Danièle Dubroux Le personnage d’Isabelle Carré, la critique. Il faut toujours partir de quelque chose que l’on connaît très bien (Danièle Dubroux a été critique aux Cahiers du cinéma au tournant des années 70/80 ndlr). Tout ce qui est dans mes films a été vécu, soit par moi, soit par des proches. Je ne crois qu’à ça : témoigner du réel. Je tenais aussi à ce que ce personnage soit critique de cinéma, parce que rien ne m’amuse autant que le schéma du sujet-supposé-savoir qui se fait complètement avoir. Cette fille est hypercompétente pour débusquer tout ce qui déconne dans une mise en scène, elle en a fait sa vie, sa fierté, et elle se fait piéger par une mise en scène grossière, énorme. C’est mon sujet, ce qui me passionne : la défaillance du sujet-supposé-savoir. Souvent mes personnages sont des psys, des profs de philo, bref des gens qui ont le savoir et qui vont être les premiers à plonger. Je crois qu’on pèche toujours par là où l’on est censé être protégé. Moi-même, je suis incroyablement crédule, on peut m’embobiner très facilement.

DONNÉES PRÉSENTÉES ->

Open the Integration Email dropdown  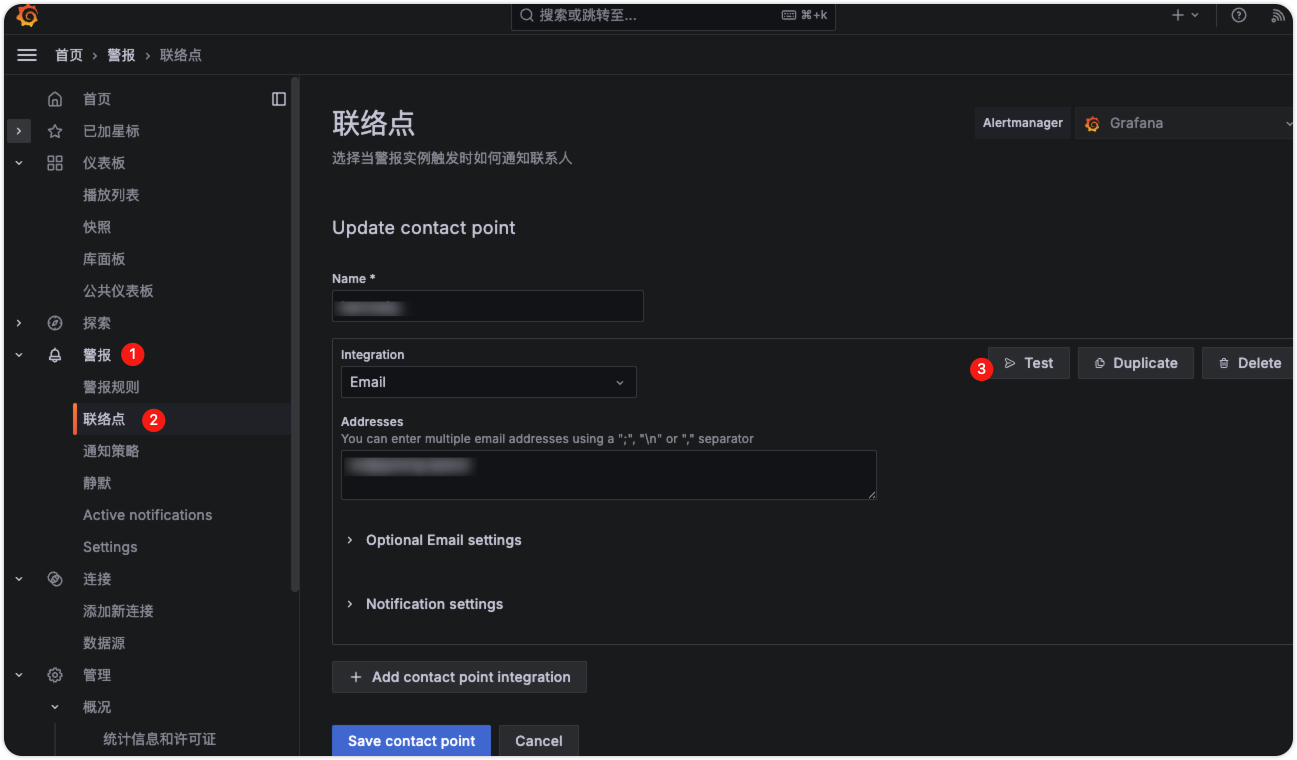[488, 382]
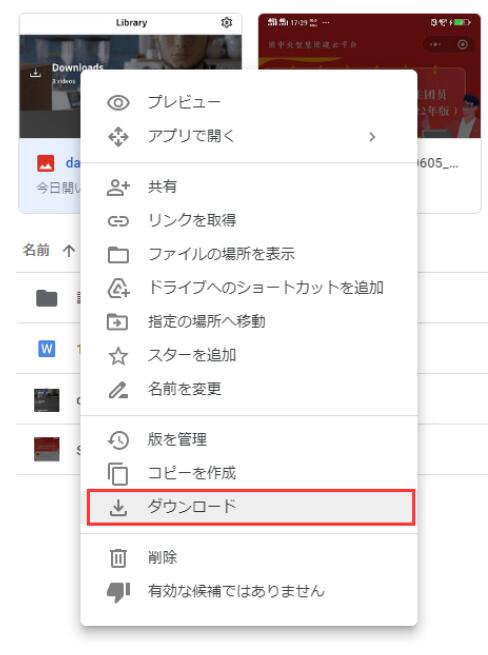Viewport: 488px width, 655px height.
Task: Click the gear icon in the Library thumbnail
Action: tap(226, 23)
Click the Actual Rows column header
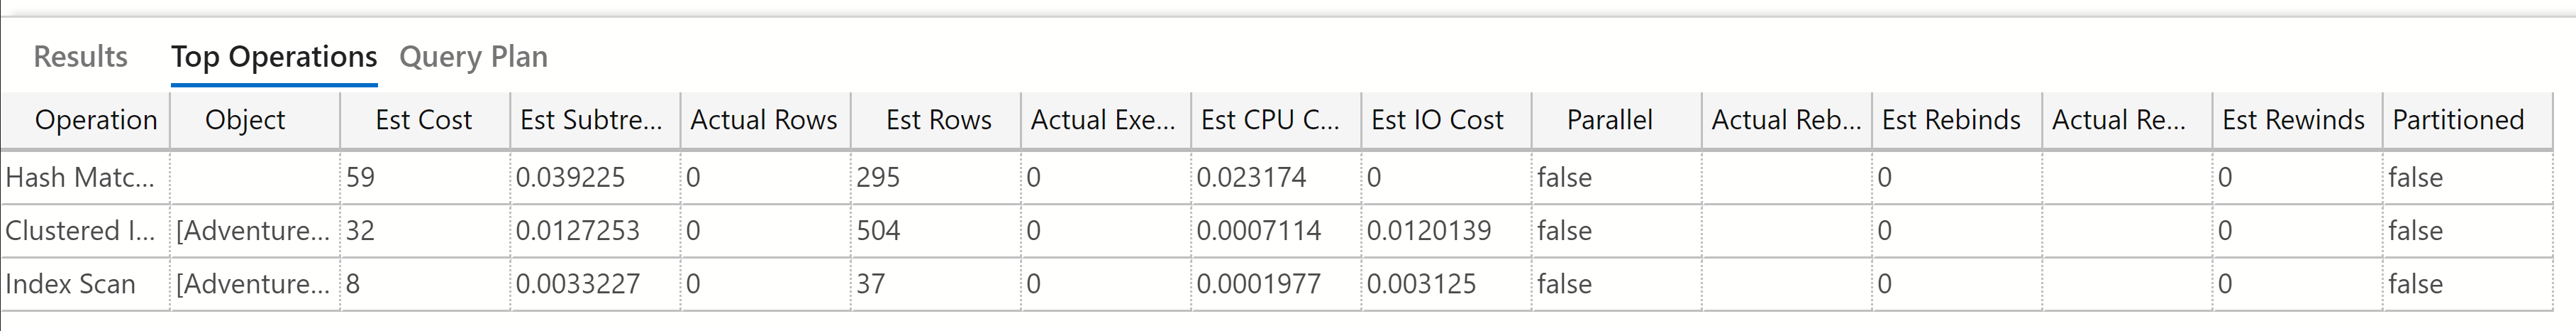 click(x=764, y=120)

LISTE DES TÂCHES ->
**1)** D'après le passage sur le personnage de critique, quelle fonction Danièle Dubroux a-t-elle occupée aux Cahiers du cinéma ?
**2)** Poursuivez le passage sur le personnage de critique de Danièle Dubroux à partir de sa dernière phrase.

RÉPONSES PAR TÂCHE ->
**1)** Elle y a été critique, au tournant des années 70/80.

**2)**
Pascal Richou D’ailleurs, pour être tout à fait honnête, l’histoire qui arrive dans le film à cette critique de cinéma est arrivée à Danièle. Un type lui avait donné rendez-vous dans un café en prétendant qu’il était rédacteur en chef du Soir de Bruxelles et qu’il voulait l’interviewer pour un grand papier. Il n’y avait personne dans le café, mais au bout d’un moment un type étrange se met à lui parler. Moi, j’étais caché quelque part dans le café, au cas où… (rires)
D. D. Oui ! Donc le type se met à me parler, à me poser des questions. Je parle, je parle, je ne vois toujours pas le type du Soir de Bruxelles, et au bout d’un moment le type me dit que c’est lui, mais qu’il n’a jamais été journaliste. Il se définissait comme un séducteur, et comme il avait vu Le Journal du séducteur, il avait fait cette tentative pour me séduire.
Et il y est arrivé ?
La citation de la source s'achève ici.